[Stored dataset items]

============================================================

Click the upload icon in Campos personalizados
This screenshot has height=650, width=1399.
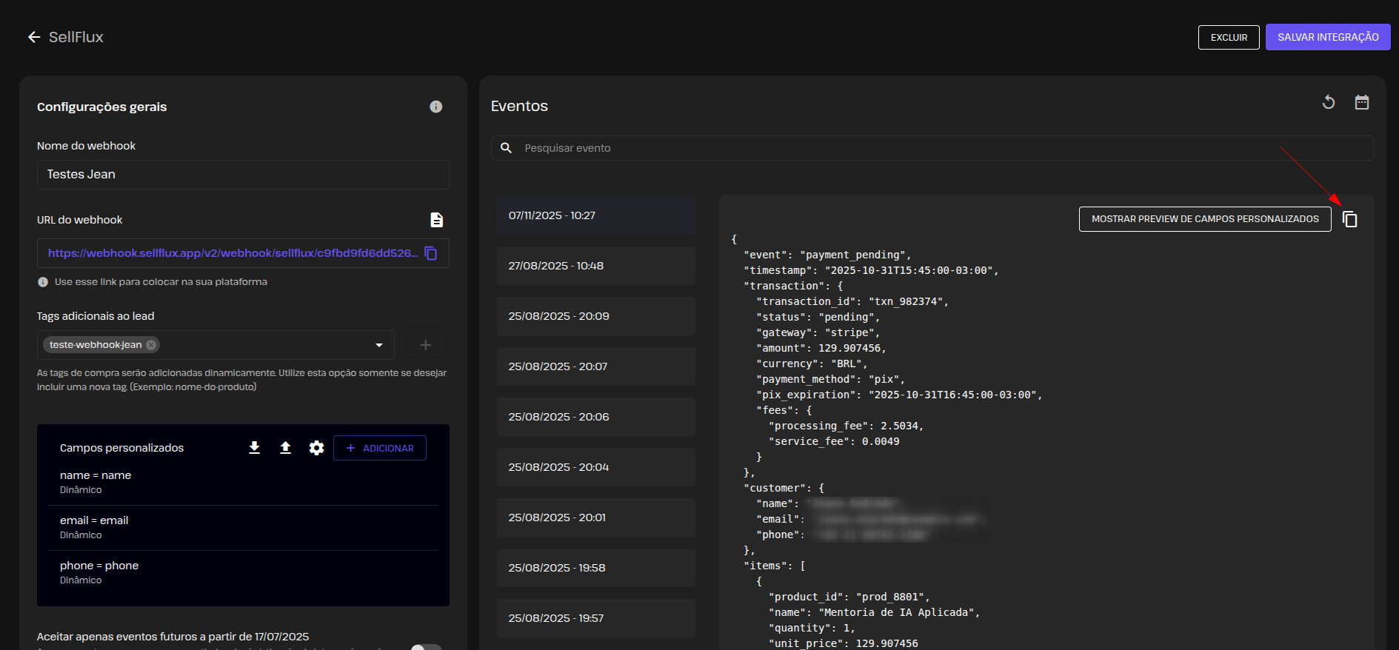click(285, 448)
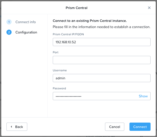
Task: Click the Port field label
Action: pos(56,52)
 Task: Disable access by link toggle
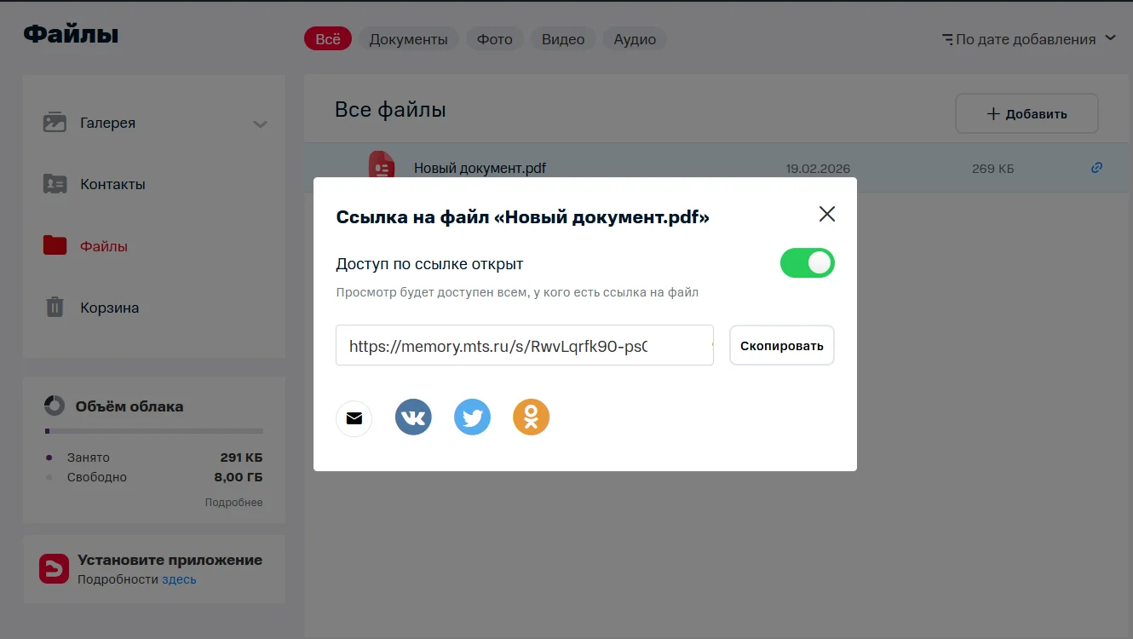click(807, 263)
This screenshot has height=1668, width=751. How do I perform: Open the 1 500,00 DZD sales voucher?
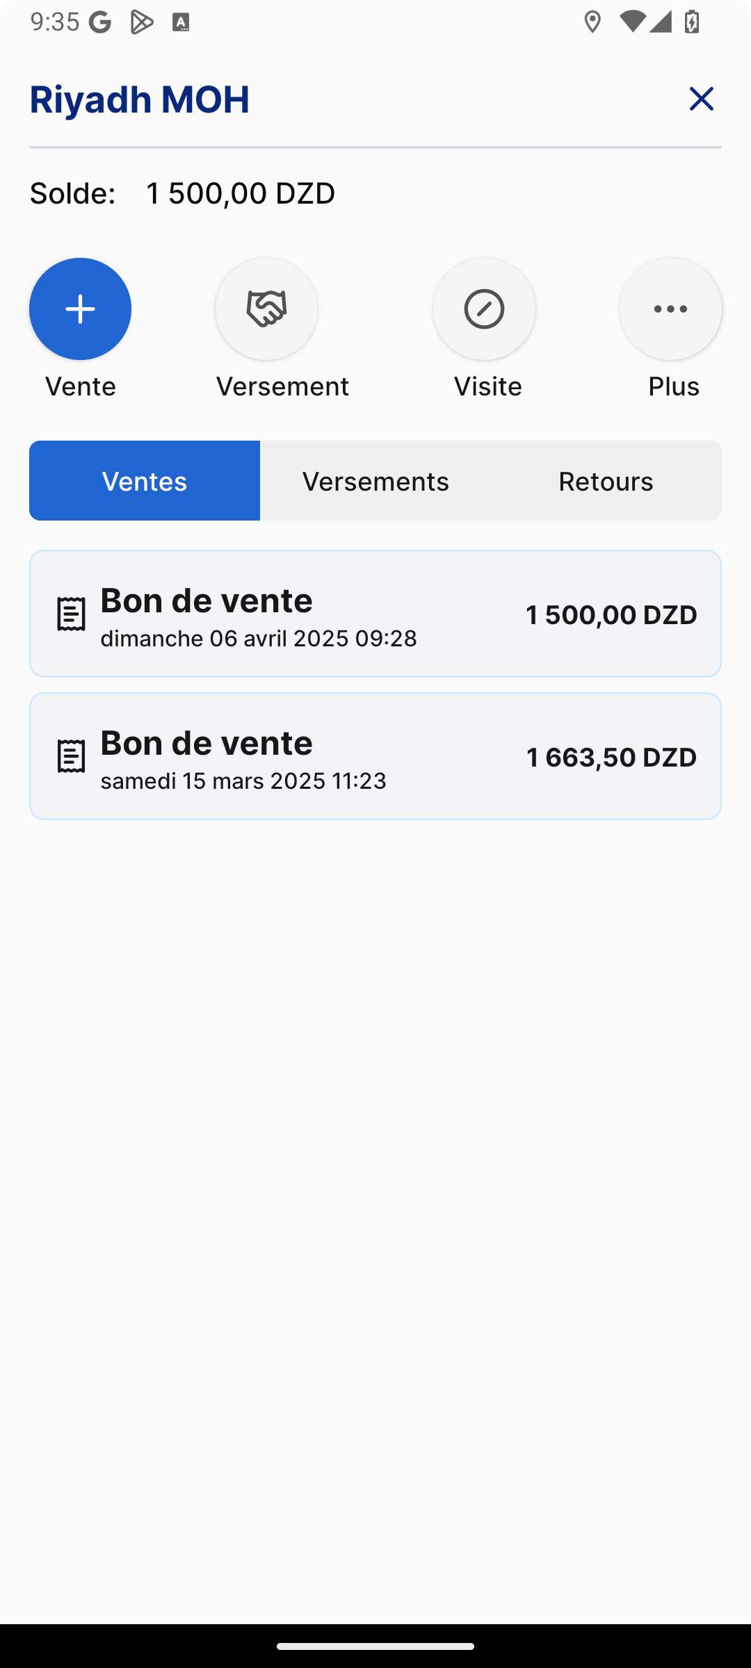coord(376,614)
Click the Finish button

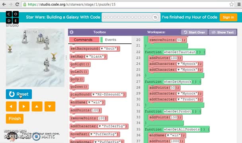[15, 119]
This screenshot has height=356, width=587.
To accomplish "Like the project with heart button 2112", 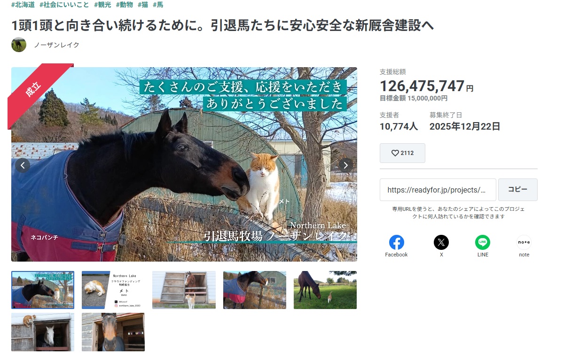I will pos(402,153).
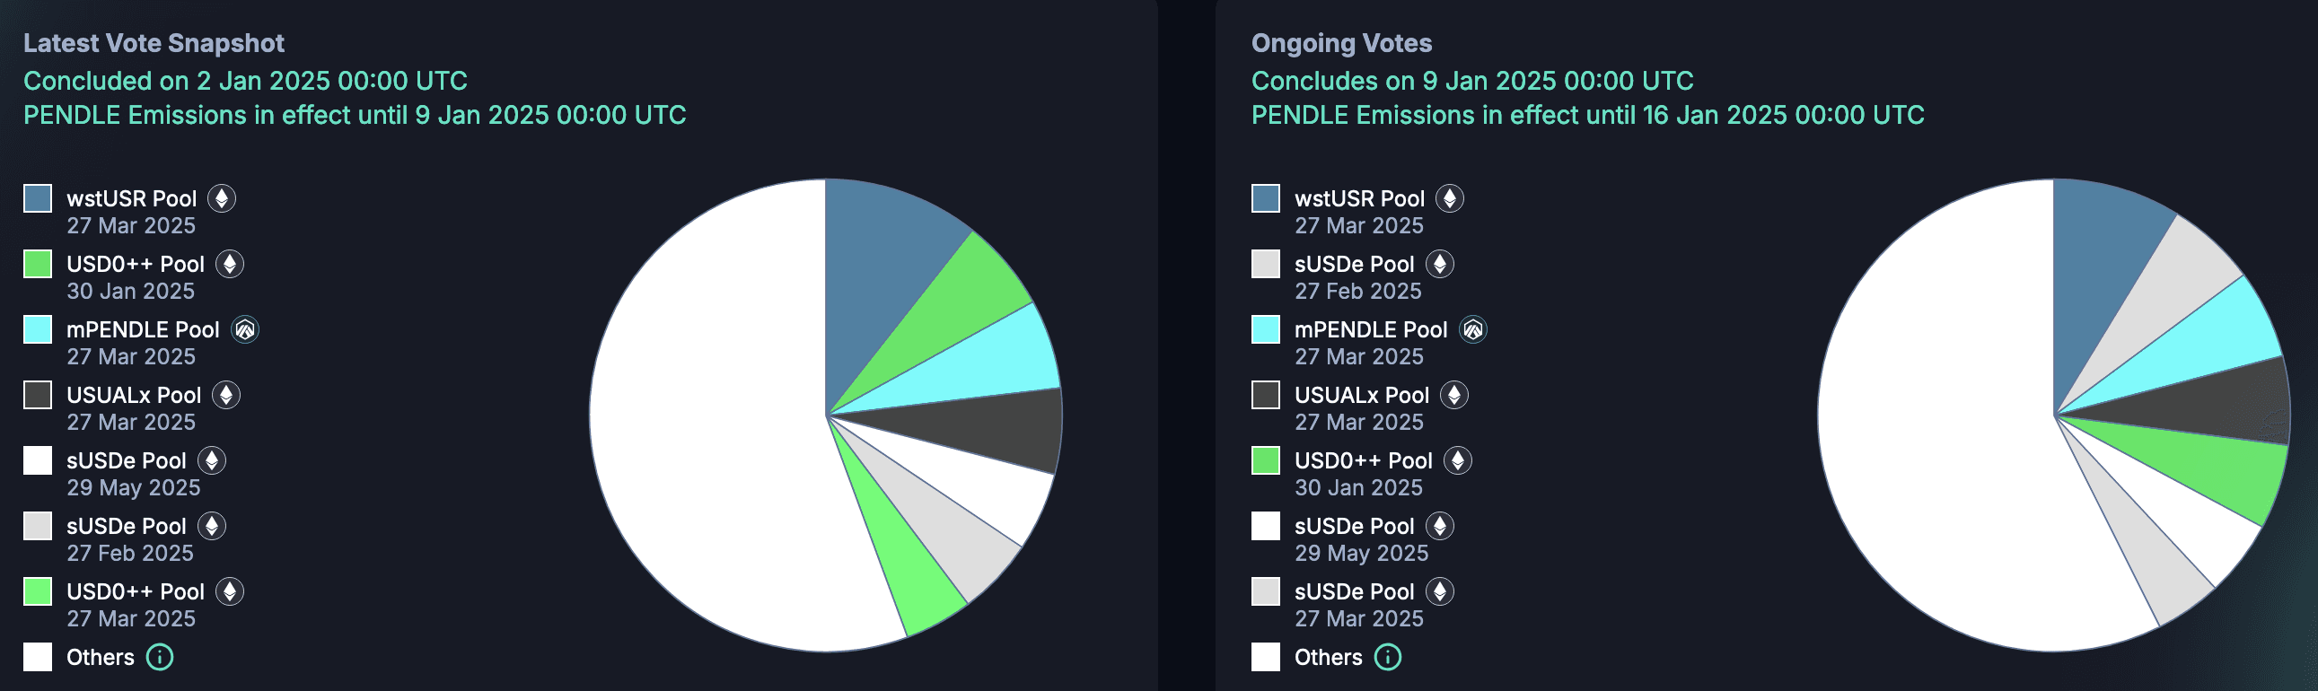This screenshot has width=2318, height=691.
Task: Click the USD0++ Pool 30 Jan label, Latest Snapshot
Action: pos(135,265)
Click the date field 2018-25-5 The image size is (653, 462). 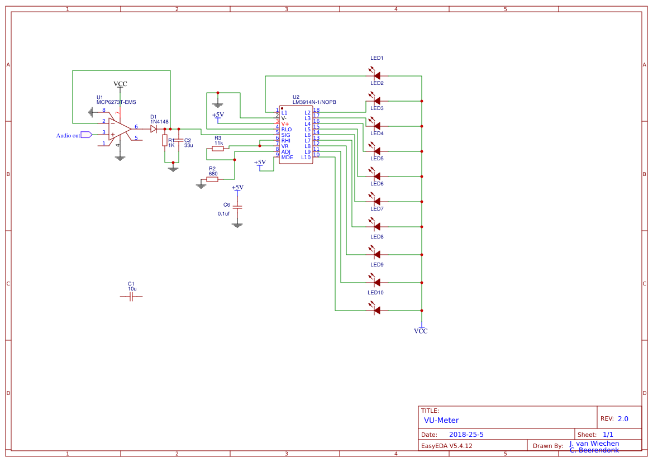point(466,434)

============================================================

Your task is to reproduce exactly the lines from the start of the data above through the line containing "This screenshot has height=356, width=587.", leaving every picture out.

** Output for this task **
Click the upload icon in Campos personalizados
This screenshot has height=650, width=1399.
click(285, 448)
Task: Click the Port field label
Action: pos(56,52)
 Task: Disable access by link toggle
click(807, 263)
This screenshot has height=1668, width=751. How do I perform: Open the 1 500,00 DZD sales voucher?
coord(376,614)
Click the Finish button

[15, 119]
This screenshot has height=356, width=587.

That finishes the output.